_Data for this task_

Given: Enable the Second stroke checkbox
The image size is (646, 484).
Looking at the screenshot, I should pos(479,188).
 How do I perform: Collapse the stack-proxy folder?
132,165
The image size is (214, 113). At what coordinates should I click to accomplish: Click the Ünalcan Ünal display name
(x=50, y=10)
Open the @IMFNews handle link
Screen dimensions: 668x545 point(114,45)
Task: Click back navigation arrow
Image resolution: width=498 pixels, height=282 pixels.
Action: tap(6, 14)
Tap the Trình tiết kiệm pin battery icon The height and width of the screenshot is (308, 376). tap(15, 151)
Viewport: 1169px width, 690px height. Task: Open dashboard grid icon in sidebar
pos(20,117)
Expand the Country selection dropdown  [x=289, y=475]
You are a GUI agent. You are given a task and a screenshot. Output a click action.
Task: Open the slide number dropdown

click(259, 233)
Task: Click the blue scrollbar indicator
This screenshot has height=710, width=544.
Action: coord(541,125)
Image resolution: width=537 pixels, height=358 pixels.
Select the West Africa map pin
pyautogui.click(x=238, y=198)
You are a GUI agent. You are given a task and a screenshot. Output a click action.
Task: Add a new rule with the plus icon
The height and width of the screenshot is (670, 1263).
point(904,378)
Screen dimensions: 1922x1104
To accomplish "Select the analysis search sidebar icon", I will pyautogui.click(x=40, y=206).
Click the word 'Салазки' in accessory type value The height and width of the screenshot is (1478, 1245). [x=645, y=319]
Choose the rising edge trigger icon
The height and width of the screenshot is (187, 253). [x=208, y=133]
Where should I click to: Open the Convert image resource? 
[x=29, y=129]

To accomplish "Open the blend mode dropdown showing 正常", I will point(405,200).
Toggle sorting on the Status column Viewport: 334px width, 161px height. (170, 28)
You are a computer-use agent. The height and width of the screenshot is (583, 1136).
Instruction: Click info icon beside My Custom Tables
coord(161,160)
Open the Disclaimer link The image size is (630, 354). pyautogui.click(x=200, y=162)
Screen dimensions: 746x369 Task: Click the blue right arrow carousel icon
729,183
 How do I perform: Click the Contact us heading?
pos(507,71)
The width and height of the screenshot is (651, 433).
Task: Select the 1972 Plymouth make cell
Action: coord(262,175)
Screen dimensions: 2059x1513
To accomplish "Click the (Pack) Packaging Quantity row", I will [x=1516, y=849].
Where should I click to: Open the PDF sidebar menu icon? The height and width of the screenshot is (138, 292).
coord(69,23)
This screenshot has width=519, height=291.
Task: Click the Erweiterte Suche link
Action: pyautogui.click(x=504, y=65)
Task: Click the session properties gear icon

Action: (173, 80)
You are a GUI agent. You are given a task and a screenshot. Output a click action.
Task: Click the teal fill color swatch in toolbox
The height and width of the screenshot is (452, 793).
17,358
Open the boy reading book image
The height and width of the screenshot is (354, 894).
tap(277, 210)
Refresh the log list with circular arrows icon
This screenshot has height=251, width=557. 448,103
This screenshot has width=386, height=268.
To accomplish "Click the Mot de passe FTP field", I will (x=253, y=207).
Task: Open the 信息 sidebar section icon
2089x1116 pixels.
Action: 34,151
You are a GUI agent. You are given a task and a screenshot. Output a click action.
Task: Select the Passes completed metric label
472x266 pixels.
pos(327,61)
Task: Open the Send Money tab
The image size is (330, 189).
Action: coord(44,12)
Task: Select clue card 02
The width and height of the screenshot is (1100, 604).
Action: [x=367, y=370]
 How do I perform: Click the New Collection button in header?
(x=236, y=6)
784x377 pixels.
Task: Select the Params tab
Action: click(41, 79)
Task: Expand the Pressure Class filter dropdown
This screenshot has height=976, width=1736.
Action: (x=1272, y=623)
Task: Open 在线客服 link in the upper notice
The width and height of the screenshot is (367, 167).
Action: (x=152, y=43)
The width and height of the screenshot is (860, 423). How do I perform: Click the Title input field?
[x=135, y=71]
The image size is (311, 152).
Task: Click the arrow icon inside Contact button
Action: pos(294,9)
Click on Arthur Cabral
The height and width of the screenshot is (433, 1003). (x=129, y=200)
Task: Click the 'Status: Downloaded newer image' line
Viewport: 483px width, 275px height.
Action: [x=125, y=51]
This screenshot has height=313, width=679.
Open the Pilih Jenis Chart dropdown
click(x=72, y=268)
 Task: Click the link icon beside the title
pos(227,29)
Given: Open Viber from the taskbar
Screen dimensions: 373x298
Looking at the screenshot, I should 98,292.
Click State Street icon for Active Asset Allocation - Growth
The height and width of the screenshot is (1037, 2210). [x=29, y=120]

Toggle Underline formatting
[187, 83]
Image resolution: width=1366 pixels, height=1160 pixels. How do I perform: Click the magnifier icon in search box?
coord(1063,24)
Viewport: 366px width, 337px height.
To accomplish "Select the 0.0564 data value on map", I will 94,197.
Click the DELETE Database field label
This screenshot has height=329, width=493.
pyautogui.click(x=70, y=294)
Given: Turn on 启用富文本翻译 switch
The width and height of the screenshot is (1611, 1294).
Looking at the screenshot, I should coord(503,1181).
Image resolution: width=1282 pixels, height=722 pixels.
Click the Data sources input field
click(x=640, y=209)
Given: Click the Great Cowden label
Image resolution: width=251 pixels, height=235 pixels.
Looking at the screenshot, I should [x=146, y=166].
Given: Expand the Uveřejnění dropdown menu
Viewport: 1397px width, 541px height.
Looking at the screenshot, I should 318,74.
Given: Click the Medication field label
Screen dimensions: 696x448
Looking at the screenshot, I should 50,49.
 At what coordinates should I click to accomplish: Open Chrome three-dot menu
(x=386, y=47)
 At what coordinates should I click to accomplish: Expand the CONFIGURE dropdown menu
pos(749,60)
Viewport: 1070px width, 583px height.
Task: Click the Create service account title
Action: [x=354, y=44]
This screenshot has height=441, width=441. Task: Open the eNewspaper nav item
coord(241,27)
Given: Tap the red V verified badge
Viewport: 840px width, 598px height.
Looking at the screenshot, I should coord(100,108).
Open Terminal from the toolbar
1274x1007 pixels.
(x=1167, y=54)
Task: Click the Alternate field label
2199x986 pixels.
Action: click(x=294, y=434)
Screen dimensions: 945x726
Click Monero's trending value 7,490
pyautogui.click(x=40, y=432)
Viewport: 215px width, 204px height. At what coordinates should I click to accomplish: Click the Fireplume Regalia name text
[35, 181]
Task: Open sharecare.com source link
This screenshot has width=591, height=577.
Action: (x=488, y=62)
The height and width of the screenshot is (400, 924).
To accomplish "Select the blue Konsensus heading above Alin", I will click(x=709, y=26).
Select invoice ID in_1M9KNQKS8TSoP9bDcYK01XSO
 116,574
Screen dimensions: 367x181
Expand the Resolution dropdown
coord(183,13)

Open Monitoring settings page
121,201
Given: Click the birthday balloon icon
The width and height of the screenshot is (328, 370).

_The problem_
Give every line of the records above as a numbered list, leaving out the blank lines.

_Answer below_
1. Given: Enable the Second stroke checkbox
2. The image size is (646, 484).
3. Looking at the screenshot, I should pos(479,188).
4.  How do I perform: Collapse the stack-proxy folder?
5. 132,165
6. The image size is (214, 113). At what coordinates should I click to accomplish: Click the Ünalcan Ünal display name
7. (x=50, y=10)
8. Open the @IMFNews handle link
9. Screen dimensions: 668x545 point(114,45)
10. Task: Click back navigation arrow
11. Image resolution: width=498 pixels, height=282 pixels.
12. Action: tap(6, 14)
13. Tap the Trình tiết kiệm pin battery icon The height and width of the screenshot is (308, 376). tap(15, 151)
14. Viewport: 1169px width, 690px height. Task: Open dashboard grid icon in sidebar
15. pos(20,117)
16. Expand the Country selection dropdown  [x=289, y=475]
17. You are a GUI agent. You are given a task and a screenshot. Output a click action.
18. Task: Open the slide number dropdown
19. click(259, 233)
20. Task: Click the blue scrollbar indicator
21. This screenshot has height=710, width=544.
22. Action: coord(541,125)
23. Image resolution: width=537 pixels, height=358 pixels.
24. Select the West Africa map pin
25. pyautogui.click(x=238, y=198)
26. You are a GUI agent. You are given a task and a screenshot. Output a click action.
27. Task: Add a new rule with the plus icon
28. The height and width of the screenshot is (670, 1263).
29. point(904,378)
30. Screen dimensions: 1922x1104
31. To accomplish "Select the analysis search sidebar icon", I will pyautogui.click(x=40, y=206).
32. Click the word 'Салазки' in accessory type value The height and width of the screenshot is (1478, 1245). [x=645, y=319]
33. Choose the rising edge trigger icon
34. The height and width of the screenshot is (187, 253). [x=208, y=133]
35. Where should I click to: Open the Convert image resource? 
36. [x=29, y=129]
37. To accomplish "Open the blend mode dropdown showing 正常", I will point(405,200).
38. Toggle sorting on the Status column Viewport: 334px width, 161px height. (170, 28)
39. You are a computer-use agent. The height and width of the screenshot is (583, 1136).
40. Instruction: Click info icon beside My Custom Tables
41. coord(161,160)
42. Open the Disclaimer link The image size is (630, 354). pyautogui.click(x=200, y=162)
43. Screen dimensions: 746x369 Task: Click the blue right arrow carousel icon
44. 729,183
45.  How do I perform: Click the Contact us heading?
46. pos(507,71)
47. The width and height of the screenshot is (651, 433).
48. Task: Select the 1972 Plymouth make cell
49. Action: coord(262,175)
50. Screen dimensions: 2059x1513
51. To accomplish "Click the (Pack) Packaging Quantity row", I will [x=1516, y=849].
52. Where should I click to: Open the PDF sidebar menu icon? The height and width of the screenshot is (138, 292).
53. coord(69,23)
54. This screenshot has width=519, height=291.
55. Task: Click the Erweiterte Suche link
56. Action: pyautogui.click(x=504, y=65)
57. Task: Click the session properties gear icon
58. Action: (173, 80)
59. You are a GUI agent. You are given a task and a screenshot. Output a click action.
60. Task: Click the teal fill color swatch in toolbox
61. The height and width of the screenshot is (452, 793).
62. 17,358
63. Open the boy reading book image
64. The height and width of the screenshot is (354, 894).
65. tap(277, 210)
66. Refresh the log list with circular arrows icon
67. This screenshot has height=251, width=557. 448,103
68. This screenshot has width=386, height=268.
69. To accomplish "Click the Mot de passe FTP field", I will (x=253, y=207).
70. Task: Open the 信息 sidebar section icon
71. 2089x1116 pixels.
72. Action: 34,151
73. You are a GUI agent. You are given a task and a screenshot. Output a click action.
74. Task: Select the Passes completed metric label
75. 472x266 pixels.
76. pos(327,61)
77. Task: Open the Send Money tab
78. The image size is (330, 189).
79. Action: coord(44,12)
80. Task: Select clue card 02
81. The width and height of the screenshot is (1100, 604).
82. Action: [x=367, y=370]
83.  How do I perform: Click the New Collection button in header?
84. (x=236, y=6)
85. 784x377 pixels.
86. Task: Select the Params tab
87. Action: click(41, 79)
88. Task: Expand the Pressure Class filter dropdown
89. This screenshot has height=976, width=1736.
90. Action: (x=1272, y=623)
91. Task: Open 在线客服 link in the upper notice
92. The width and height of the screenshot is (367, 167).
93. Action: (x=152, y=43)
94. The width and height of the screenshot is (860, 423). How do I perform: Click the Title input field?
95. [x=135, y=71]
96. The image size is (311, 152).
97. Task: Click the arrow icon inside Contact button
98. Action: pos(294,9)
99. Click on Arthur Cabral
100. The height and width of the screenshot is (433, 1003). (x=129, y=200)
101. Task: Click the 'Status: Downloaded newer image' line
102. Viewport: 483px width, 275px height.
103. Action: [x=125, y=51]
104. This screenshot has height=313, width=679.
105. Open the Pilih Jenis Chart dropdown
106. click(x=72, y=268)
107.  Task: Click the link icon beside the title
108. pos(227,29)
109. Given: Open Viber from the taskbar
110. Screen dimensions: 373x298
111. Looking at the screenshot, I should 98,292.
112. Click State Street icon for Active Asset Allocation - Growth
113. The height and width of the screenshot is (1037, 2210). [x=29, y=120]
114. Toggle Underline formatting
115. [187, 83]
116. Image resolution: width=1366 pixels, height=1160 pixels. How do I perform: Click the magnifier icon in search box?
117. coord(1063,24)
118. Viewport: 366px width, 337px height.
119. To accomplish "Select the 0.0564 data value on map", I will 94,197.
120. Click the DELETE Database field label
121. This screenshot has height=329, width=493.
122. pyautogui.click(x=70, y=294)
123. Given: Turn on 启用富文本翻译 switch
124. The width and height of the screenshot is (1611, 1294).
125. Looking at the screenshot, I should coord(503,1181).
126. Image resolution: width=1282 pixels, height=722 pixels.
127. Click the Data sources input field
128. click(x=640, y=209)
129. Given: Click the Great Cowden label
130. Image resolution: width=251 pixels, height=235 pixels.
131. Looking at the screenshot, I should [x=146, y=166].
132. Given: Expand the Uveřejnění dropdown menu
133. Viewport: 1397px width, 541px height.
134. Looking at the screenshot, I should 318,74.
135. Given: Click the Medication field label
136. Screen dimensions: 696x448
137. Looking at the screenshot, I should 50,49.
138.  At what coordinates should I click to accomplish: Open Chrome three-dot menu
139. (x=386, y=47)
140.  At what coordinates should I click to accomplish: Expand the CONFIGURE dropdown menu
141. pos(749,60)
142. Viewport: 1070px width, 583px height.
143. Task: Click the Create service account title
144. Action: [x=354, y=44]
145. This screenshot has height=441, width=441. Task: Open the eNewspaper nav item
146. coord(241,27)
147. Given: Tap the red V verified badge
148. Viewport: 840px width, 598px height.
149. Looking at the screenshot, I should coord(100,108).
150. Open Terminal from the toolbar
151. 1274x1007 pixels.
152. (x=1167, y=54)
153. Task: Click the Alternate field label
154. 2199x986 pixels.
155. Action: click(x=294, y=434)
156. Screen dimensions: 945x726
157. Click Monero's trending value 7,490
158. pyautogui.click(x=40, y=432)
159. Viewport: 215px width, 204px height. At what coordinates should I click to accomplish: Click the Fireplume Regalia name text
160. [35, 181]
161. Task: Open sharecare.com source link
162. This screenshot has width=591, height=577.
163. Action: (x=488, y=62)
164. The height and width of the screenshot is (400, 924).
165. To accomplish "Select the blue Konsensus heading above Alin", I will click(x=709, y=26).
166. Select invoice ID in_1M9KNQKS8TSoP9bDcYK01XSO
167.  116,574
168. Screen dimensions: 367x181
169. Expand the Resolution dropdown
170. coord(183,13)
171. Open Monitoring settings page
172. 121,201
173. Given: Click the birthday balloon icon
174. The width and height of the screenshot is (328, 370).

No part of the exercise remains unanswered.